This is what New Zealand's government law making process used to be like. I love it.
There is a very big issue, the green paper comes out. The stakeholders, the experts and anyone with a strong opinion have a crack at it. Here is the timetable:
Step 1. Child abuse in New Zealand is an identified problem which needs attention so...
Step 2. May-August 2011:
Green Paper developed by a multidisciplinary team of public servants and others.
Advice and peer review provided by a group of academics and scientific experts chaired by Sir Peter Gluckman and a frontline forum including the Children’s Commissioner.
The Green Paper is released by the end of July 2011.
Step 3. August 2011-February 2012 :
Nationwide public consultation Green Paper
Step 4. May-July 2012:
Analysis of consultation.
Development of a White Paper setting out the Children’s Action Plan.
Step 5. August 2012:
Release of White Paper and formal adoption of the Plan.
Compare and contrast the education national standards legislative process.
Step 1. Lack of student achievement in literacy and numeracy is identified as an election issue. In the face of clear data that New Zealand leads the world in these areas.
Step 2. Pass Education Amendment Bill. Under urgency. No select committee consideration, no industry or professional sector consultation, no teacher voice, no parent voice, no university education research voice. That's all folks. Done. Law made.
There is a perverse factor to take into account as you compare and contrast the modes of operation (Minister of Education with the Minister of Social Development) and their degrees of haste. The evidence of child abuse is real and commands immediate action. The evidence of an underperforming education system is harder to find as New Zealand continues to top international performance tables. You would think one deserves parliamentary urgency and the other consultation and careful steps. Sadly it has been reversed.
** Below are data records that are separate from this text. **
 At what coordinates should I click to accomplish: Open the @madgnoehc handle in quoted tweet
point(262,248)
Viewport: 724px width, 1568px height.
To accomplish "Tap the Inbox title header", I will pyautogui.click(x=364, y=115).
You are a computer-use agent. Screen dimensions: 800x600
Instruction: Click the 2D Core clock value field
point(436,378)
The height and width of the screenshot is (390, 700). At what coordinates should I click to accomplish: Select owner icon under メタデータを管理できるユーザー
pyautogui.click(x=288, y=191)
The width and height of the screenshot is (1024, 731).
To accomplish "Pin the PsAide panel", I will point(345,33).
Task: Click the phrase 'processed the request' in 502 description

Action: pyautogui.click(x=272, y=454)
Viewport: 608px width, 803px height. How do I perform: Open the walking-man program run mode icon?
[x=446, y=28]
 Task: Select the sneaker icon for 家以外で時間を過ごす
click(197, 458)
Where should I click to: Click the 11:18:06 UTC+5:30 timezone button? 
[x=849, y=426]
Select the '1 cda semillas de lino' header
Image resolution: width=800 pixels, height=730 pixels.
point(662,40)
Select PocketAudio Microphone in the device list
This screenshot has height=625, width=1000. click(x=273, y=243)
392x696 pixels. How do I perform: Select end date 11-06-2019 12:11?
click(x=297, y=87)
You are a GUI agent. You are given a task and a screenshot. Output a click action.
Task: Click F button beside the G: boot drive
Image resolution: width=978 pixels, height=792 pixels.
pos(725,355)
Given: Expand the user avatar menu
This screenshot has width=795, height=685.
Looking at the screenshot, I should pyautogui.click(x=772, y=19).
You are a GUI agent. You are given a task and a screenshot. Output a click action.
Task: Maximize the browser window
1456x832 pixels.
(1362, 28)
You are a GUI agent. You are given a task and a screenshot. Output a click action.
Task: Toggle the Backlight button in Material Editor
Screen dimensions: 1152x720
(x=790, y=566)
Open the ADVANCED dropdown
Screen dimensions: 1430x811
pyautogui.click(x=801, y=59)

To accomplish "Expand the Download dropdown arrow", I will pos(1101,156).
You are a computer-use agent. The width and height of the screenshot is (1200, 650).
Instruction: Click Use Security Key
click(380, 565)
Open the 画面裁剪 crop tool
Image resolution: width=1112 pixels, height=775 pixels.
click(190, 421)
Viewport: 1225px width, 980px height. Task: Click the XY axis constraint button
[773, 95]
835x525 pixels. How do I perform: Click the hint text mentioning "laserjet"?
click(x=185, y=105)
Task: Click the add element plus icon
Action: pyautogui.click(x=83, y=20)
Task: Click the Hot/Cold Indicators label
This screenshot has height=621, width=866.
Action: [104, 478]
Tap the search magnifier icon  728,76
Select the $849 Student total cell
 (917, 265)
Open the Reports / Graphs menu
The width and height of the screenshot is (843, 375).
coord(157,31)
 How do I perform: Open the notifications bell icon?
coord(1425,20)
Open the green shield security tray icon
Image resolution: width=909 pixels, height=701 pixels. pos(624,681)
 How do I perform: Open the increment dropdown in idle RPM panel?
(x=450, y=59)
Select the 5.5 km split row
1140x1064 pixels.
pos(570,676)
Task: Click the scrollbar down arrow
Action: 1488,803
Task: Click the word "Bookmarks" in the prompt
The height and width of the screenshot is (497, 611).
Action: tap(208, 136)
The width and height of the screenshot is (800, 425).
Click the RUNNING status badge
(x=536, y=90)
Actually both issues deserve due process, and enduring and effective solutions require the latter. Well done Paula Bennett for getting back to the way that our country was, and should be governed. You and the cabinet have the ultimate say on what legislation will come out of the process but what you do decide upon will have had some good expert (and every-person) input. Can you pop down the corridor to share your methods with the Minister of Education?